┌──
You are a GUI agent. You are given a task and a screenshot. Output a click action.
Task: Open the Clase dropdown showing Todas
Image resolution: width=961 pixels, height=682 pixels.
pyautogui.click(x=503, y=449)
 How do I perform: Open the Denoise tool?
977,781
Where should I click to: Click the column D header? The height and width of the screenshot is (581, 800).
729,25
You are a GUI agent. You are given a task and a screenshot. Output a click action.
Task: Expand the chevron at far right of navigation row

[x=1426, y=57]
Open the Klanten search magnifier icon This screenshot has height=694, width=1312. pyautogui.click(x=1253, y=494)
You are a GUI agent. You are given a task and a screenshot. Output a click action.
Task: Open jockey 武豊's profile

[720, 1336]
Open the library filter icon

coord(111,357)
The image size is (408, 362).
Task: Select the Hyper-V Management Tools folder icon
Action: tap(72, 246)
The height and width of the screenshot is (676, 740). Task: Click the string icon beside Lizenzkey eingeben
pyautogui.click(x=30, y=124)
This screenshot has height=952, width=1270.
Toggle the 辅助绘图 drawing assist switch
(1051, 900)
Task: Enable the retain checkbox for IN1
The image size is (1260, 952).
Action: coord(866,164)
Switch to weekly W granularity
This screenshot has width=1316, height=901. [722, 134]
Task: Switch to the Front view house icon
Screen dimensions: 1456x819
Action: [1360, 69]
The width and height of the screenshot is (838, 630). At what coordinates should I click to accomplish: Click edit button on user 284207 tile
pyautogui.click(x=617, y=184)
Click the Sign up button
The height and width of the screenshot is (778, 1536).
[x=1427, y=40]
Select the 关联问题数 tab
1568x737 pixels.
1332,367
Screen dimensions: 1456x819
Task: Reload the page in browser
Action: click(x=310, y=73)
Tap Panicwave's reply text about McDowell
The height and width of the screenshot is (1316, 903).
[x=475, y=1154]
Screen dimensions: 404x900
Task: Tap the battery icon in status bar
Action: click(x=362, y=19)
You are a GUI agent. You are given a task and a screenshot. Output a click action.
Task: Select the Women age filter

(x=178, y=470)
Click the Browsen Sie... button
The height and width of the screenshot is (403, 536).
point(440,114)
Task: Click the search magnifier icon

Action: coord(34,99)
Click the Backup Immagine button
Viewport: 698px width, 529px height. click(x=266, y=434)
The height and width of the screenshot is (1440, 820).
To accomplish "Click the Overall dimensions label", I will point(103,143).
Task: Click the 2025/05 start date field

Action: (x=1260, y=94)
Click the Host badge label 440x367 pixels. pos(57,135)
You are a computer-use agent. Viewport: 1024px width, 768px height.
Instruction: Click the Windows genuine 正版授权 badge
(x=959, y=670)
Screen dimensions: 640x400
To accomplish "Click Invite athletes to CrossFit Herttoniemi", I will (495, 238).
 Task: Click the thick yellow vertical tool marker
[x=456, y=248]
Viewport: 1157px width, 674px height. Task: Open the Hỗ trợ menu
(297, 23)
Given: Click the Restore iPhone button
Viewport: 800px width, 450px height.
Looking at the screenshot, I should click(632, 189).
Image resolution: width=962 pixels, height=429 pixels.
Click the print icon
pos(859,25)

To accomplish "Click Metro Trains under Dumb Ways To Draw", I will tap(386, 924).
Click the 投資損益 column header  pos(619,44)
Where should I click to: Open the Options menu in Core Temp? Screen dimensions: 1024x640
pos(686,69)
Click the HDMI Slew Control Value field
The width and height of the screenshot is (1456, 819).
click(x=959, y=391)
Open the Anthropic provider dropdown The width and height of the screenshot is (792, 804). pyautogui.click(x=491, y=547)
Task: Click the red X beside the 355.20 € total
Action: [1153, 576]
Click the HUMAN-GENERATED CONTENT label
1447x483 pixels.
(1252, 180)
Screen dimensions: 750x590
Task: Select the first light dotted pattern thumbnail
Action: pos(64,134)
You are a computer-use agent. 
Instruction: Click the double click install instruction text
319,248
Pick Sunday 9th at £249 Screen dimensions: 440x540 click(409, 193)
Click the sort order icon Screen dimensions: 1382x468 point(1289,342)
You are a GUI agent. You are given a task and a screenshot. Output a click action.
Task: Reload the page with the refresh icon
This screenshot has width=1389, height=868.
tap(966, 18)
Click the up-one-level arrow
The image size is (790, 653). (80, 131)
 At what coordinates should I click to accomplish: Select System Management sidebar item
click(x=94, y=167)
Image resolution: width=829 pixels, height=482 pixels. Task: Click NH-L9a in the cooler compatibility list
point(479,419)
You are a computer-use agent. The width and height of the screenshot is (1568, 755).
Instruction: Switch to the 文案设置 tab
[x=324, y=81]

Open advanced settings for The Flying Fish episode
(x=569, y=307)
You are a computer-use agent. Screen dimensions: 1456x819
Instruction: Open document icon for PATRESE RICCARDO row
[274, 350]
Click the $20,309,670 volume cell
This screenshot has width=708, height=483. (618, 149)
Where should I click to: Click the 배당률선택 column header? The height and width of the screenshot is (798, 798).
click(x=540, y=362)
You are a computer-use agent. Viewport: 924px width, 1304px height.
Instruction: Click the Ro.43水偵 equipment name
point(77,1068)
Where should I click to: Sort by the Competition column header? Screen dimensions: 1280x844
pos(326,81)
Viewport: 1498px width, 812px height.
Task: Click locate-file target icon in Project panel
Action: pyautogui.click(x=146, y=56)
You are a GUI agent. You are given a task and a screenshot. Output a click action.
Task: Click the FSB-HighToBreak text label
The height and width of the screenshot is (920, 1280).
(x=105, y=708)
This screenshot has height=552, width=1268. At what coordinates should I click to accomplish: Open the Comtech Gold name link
└──
> **REQUIRED WORK**: Can you output, as a Markdown table with columns Row and Line, every line of the items above between the line holding "Tap Panicwave's reply text about McDowell" and the line holding "Click the 投資損益", inclusive, leaving out blank lines?

> **ANSWER BELOW**:
| Row | Line |
|---|---|
| 1 | Tap Panicwave's reply text about McDowell |
| 2 | The height and width of the screenshot is (1316, 903). |
| 3 | [x=475, y=1154] |
| 4 | Screen dimensions: 404x900 |
| 5 | Task: Tap the battery icon in status bar |
| 6 | Action: click(x=362, y=19) |
| 7 | You are a GUI agent. You are given a task and a screenshot. Output a click action. |
| 8 | Task: Select the Women age filter |
| 9 | (x=178, y=470) |
| 10 | Click the Browsen Sie... button |
| 11 | The height and width of the screenshot is (403, 536). |
| 12 | point(440,114) |
| 13 | Task: Click the search magnifier icon |
| 14 | Action: coord(34,99) |
| 15 | Click the Backup Immagine button |
| 16 | Viewport: 698px width, 529px height. click(x=266, y=434) |
| 17 | The height and width of the screenshot is (1440, 820). |
| 18 | To accomplish "Click the Overall dimensions label", I will point(103,143). |
| 19 | Task: Click the 2025/05 start date field |
| 20 | Action: (x=1260, y=94) |
| 21 | Click the Host badge label 440x367 pixels. pos(57,135) |
| 22 | You are a computer-use agent. Viewport: 1024px width, 768px height. |
| 23 | Instruction: Click the Windows genuine 正版授权 badge |
| 24 | (x=959, y=670) |
| 25 | Screen dimensions: 640x400 |
| 26 | To accomplish "Click Invite athletes to CrossFit Herttoniemi", I will (495, 238). |
| 27 |  Task: Click the thick yellow vertical tool marker |
| 28 | [x=456, y=248] |
| 29 | Viewport: 1157px width, 674px height. Task: Open the Hỗ trợ menu |
| 30 | (297, 23) |
| 31 | Given: Click the Restore iPhone button |
| 32 | Viewport: 800px width, 450px height. |
| 33 | Looking at the screenshot, I should click(632, 189). |
| 34 | Image resolution: width=962 pixels, height=429 pixels. |
| 35 | Click the print icon |
| 36 | pos(859,25) |
| 37 | To accomplish "Click Metro Trains under Dumb Ways To Draw", I will tap(386, 924). |
| 38 | Click the 投資損益 column header  pos(619,44) |